Your RMS is an indispensable tool in your business arsenal. Almost like having a crystal ball, advanced analytics offer data-driven pricing recommendations that give you an edge over the competition. However, if your system is dated and slow, don’t be surprised if you get left in the dust. Your RMS must keep pace with complex market ebbs and flows to give you the knowledge necessary to grow your business and meet revenue projections throughout the year.

It’s important to understand the latest features in revenue management analytics to ensure your RMS is providing you with the maximum benefit. This post is the first in a series of three that will focus on must-have features of the modern RMS.

The first thing your system should be able to do is analyze a variety of abstract and complex influential factors to help you better understand how different rates and segments can be controlled.

Consider a typical RMS that compiles transaction data into aggregated groupings. This might include market segments or reservations that are based on value alone. Too often, important information about controlling different rates is lost through this aggregation process. This means a hotel does not have access to the most optimal forecasts — basically, the crystal ball is a bit foggy.

Best-in-class systems capture individual information by transaction and separate those transactions based on a variety of influential factors. This allows a deep understanding of different aspects of the rate changes and how they should be controlled. Ultimately, this facilitates the creation of effective groupings to support extremely accurate forecasting so hoteliers can make thoughtful and intelligent decisions.

Let’s look at an example of two corporate rates:

  1. Rates contracted at a fixed price with the option of restricting availability as required on peak days.
  2. Rates contracted at a guaranteed 10 percent off BAR with Last Room Availability (meaning this rate cannot be restricted in its availability).

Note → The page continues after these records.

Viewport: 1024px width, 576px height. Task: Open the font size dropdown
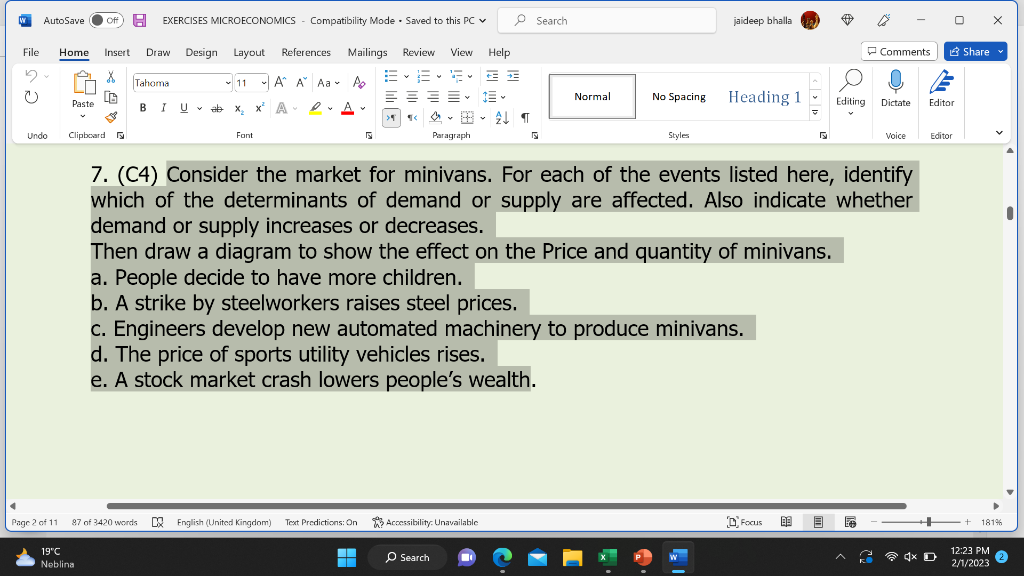pos(265,83)
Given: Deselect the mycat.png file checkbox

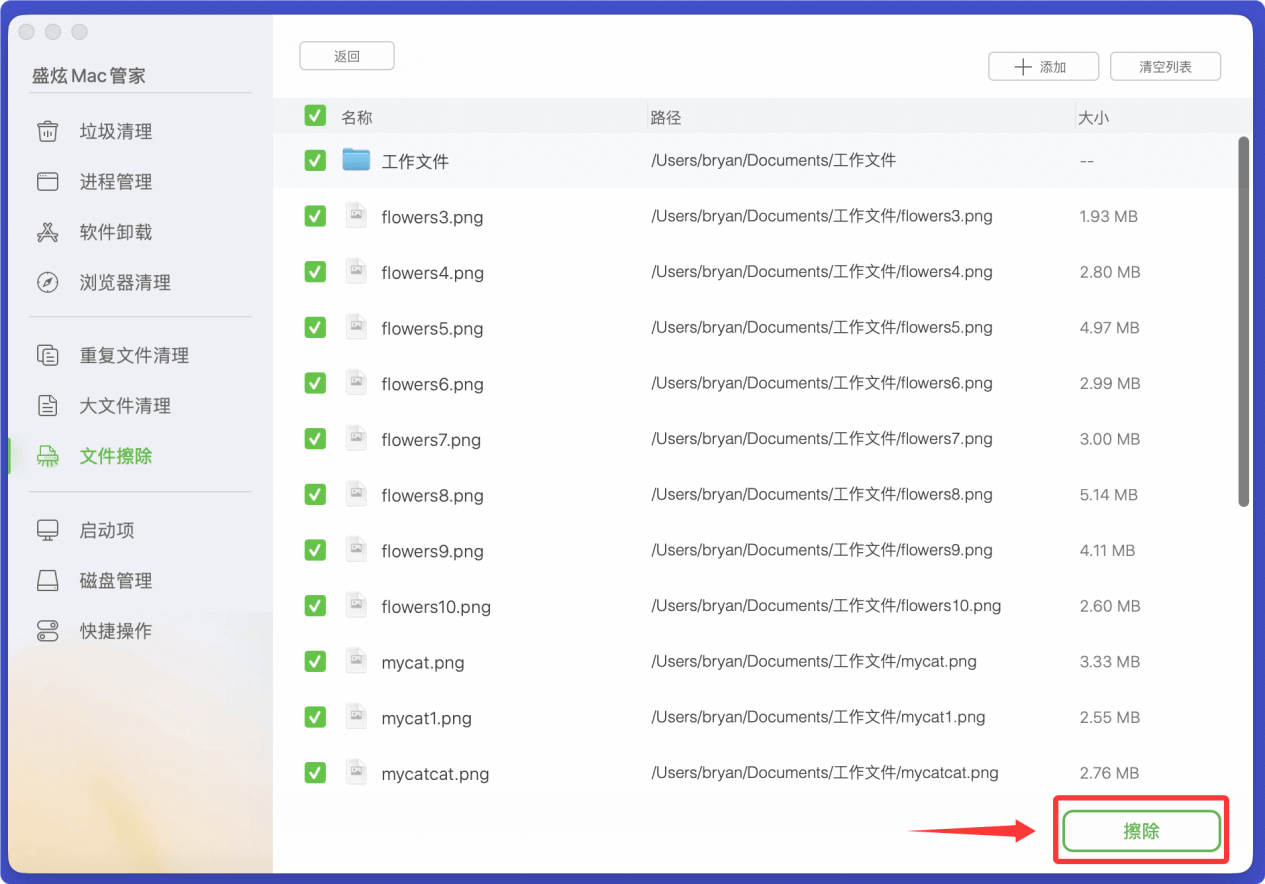Looking at the screenshot, I should (x=315, y=661).
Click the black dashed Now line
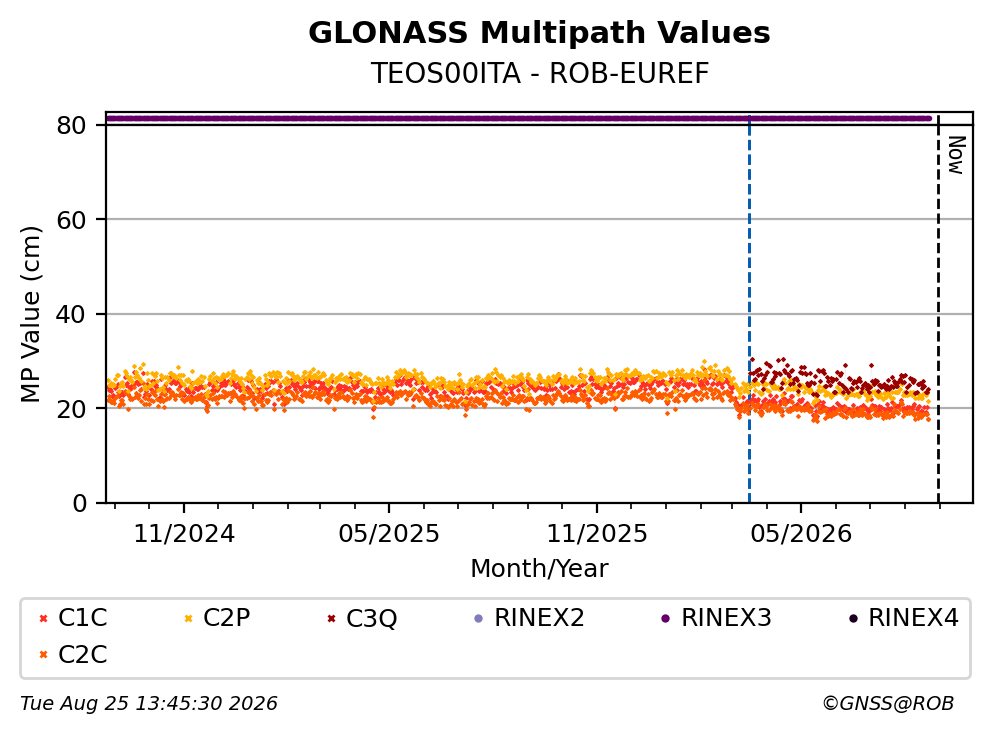The height and width of the screenshot is (734, 993). point(938,310)
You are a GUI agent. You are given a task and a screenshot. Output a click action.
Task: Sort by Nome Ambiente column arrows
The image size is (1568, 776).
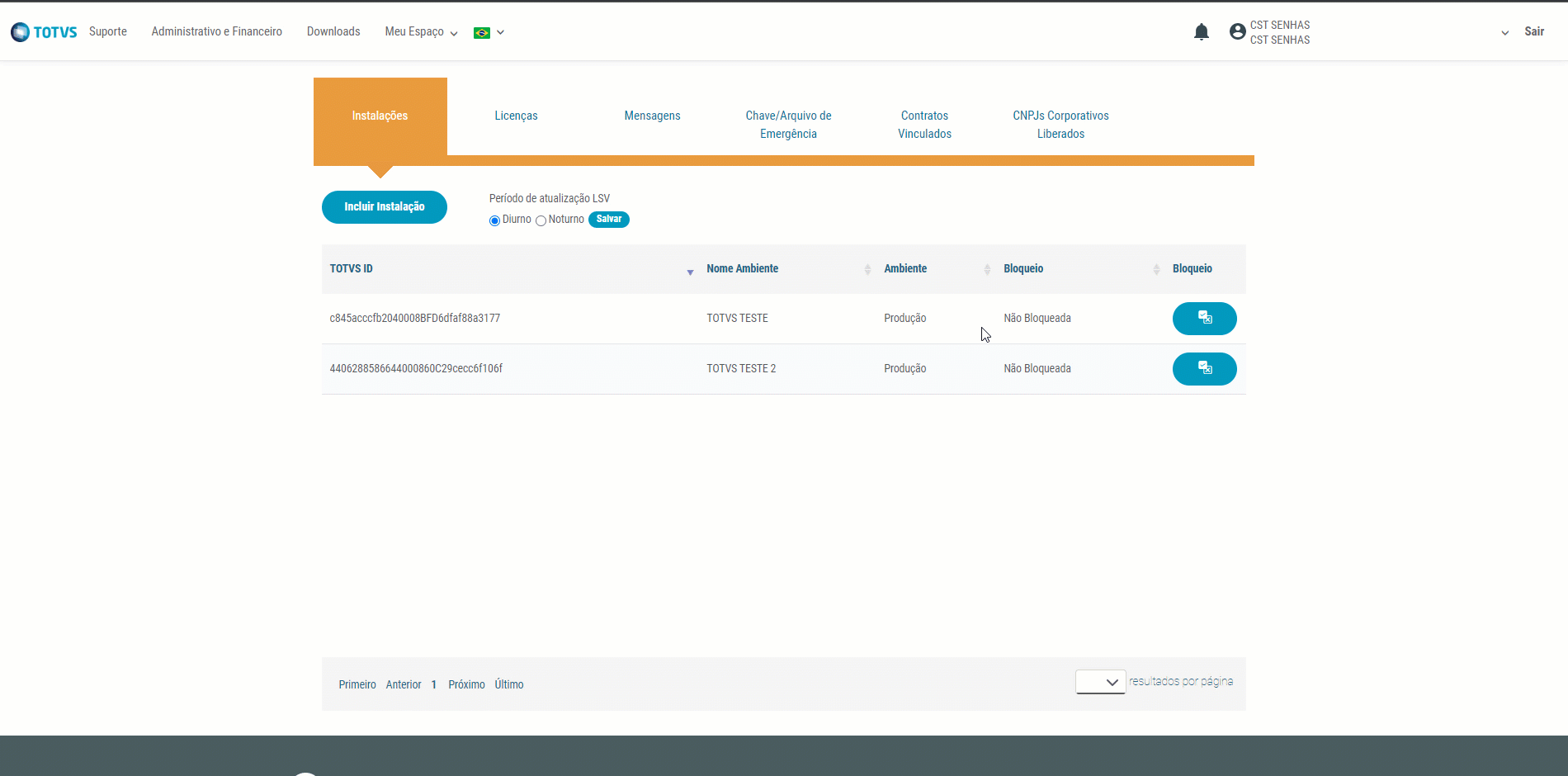point(867,270)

These two rates will often end up in the same market segment because they are both corporate contracted rates. However, this is problematic from a revenue management and analytic perspective because each will behave differently and therefore must be controlled differently.

The best RMS will consider many rate attributes when determining analytic groupings. Creating these groupings by identifying how rates will be controlled in your RMS will provide better forecasts and, ultimately, a stronger bottom line. Meanwhile, forecasts can still be available to revenue managers and other system users as necessary for organizational reporting needs.